If there is dating or an initial romantic relationship in chick lit, those connections are doomed to failure, because they represent choices the heroine has made in her immature state. A healthy, committed, romantic relationship, with an emotionally mature, financially stable man is a reward the heroine can only achieve via a successful growth arc across the novel from clueless, narcissistic immaturity, to a state of rational, compassionate, humbled maturity. Unlike in a romance novel, the romance is not the main plot, but is a relatively very small subplot.
This is very much the pattern that Ms. LaZebnik follows in her chick lit. What sets her stories apart is the brilliant way she weaves together fascinating themes within the heroine’s various relationships that amplify each other. In this novel, each of the characters described above serves as a psychological mirror, reflecting back to Keats important information about who she is and the choices she has made over the course of the past ten years.
Writing a plot that is primarily based on internal conflict, in this case, Keats’s constantly comparing herself unfavorably—or snarkily viewing herself as superior—to others, can become tedious if not done really well. Fortunately, LaZebnik does this type of writing very well indeed.

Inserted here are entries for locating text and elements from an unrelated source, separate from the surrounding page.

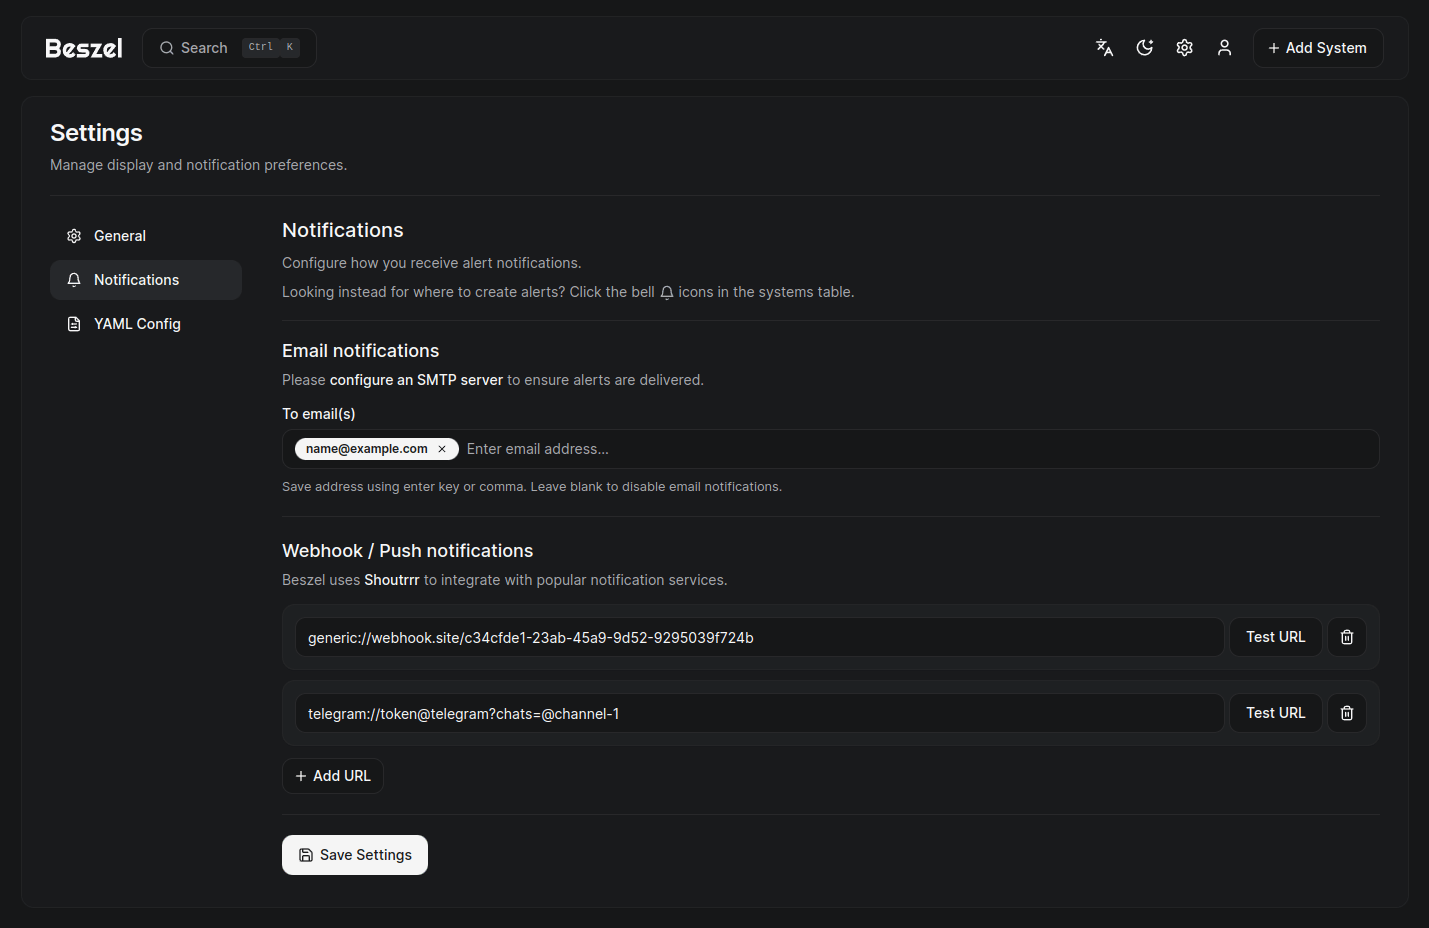This screenshot has width=1429, height=928.
Task: Click the bell icon beside Notifications
Action: [74, 279]
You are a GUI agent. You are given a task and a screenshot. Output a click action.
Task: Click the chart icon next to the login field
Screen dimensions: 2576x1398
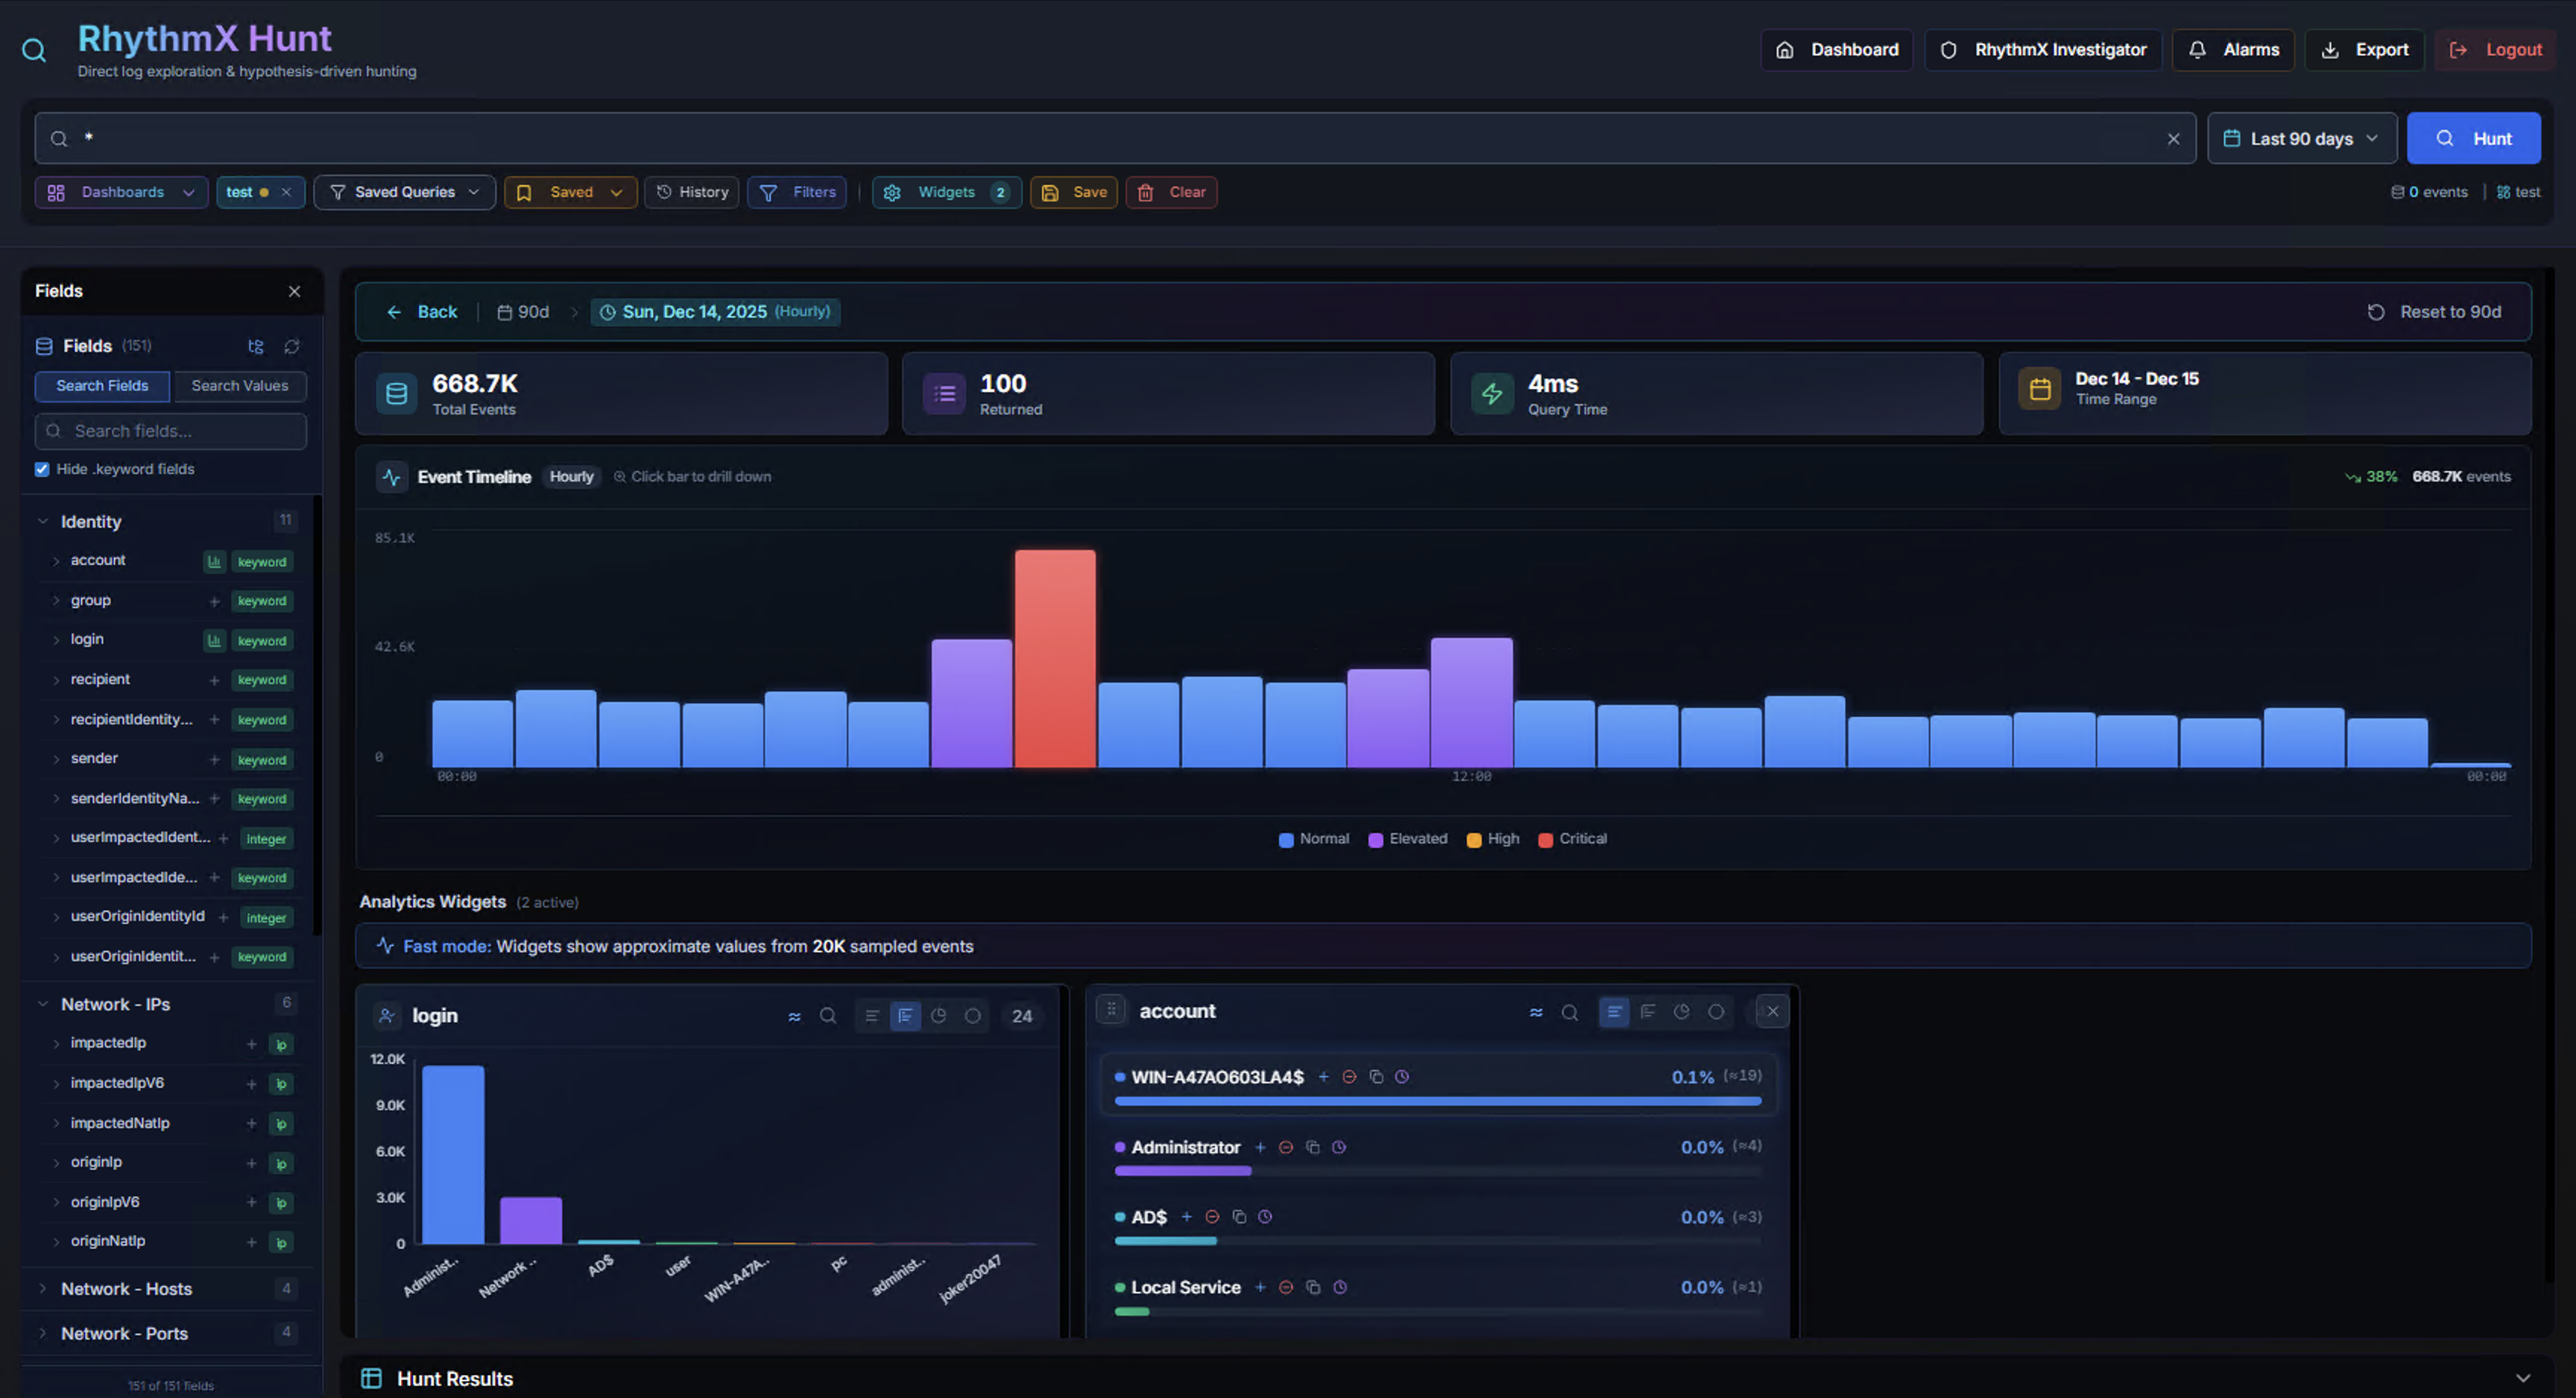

It is almost a given that every first-person narrator in a novel will, in various degrees, be an “unreliable narrator,” and all chick lit protagonists are strongly so. In this regard, Keats is, in turn, both irritating and amusing due to how extremely unreliable a narrator she is at the start of the book. In some ways, this novel is analogous to a first-person-POV mystery novel, in that the reader is exploring a series of clues along with Keats as she slowly figures out who and what her family members, Jacob, and Tom are really like, and who she is in relation to each of them.
Currently, this is the only book that LaZebnik has written that is available in audiobook format, through Amazon and Audible. Not all novels can stand up to the slow pace involved in listening to audio narration compared to racing through a book by reading it silently to oneself. However, this particular novel is well enough written to withstand that spotlight. It is narrated by talented voice actor, Tessa Auberjonois, who does an excellent job.
I rate this novel as follows:
Heroine: 4 stars
Subcharacters: 4 stars
Coming of Age Plot: 5 stars
Romance Subplot: 5 stars
Setting: 4 stars
Writing: 5 stars
Audiobook Narration: 4 stars
Overall: 4.5 rounded to 5 stars
Reread 9/16/24: I have read this book several times now, including today, and I continue to agree with my opinion in the review above, which I wrote several years ago.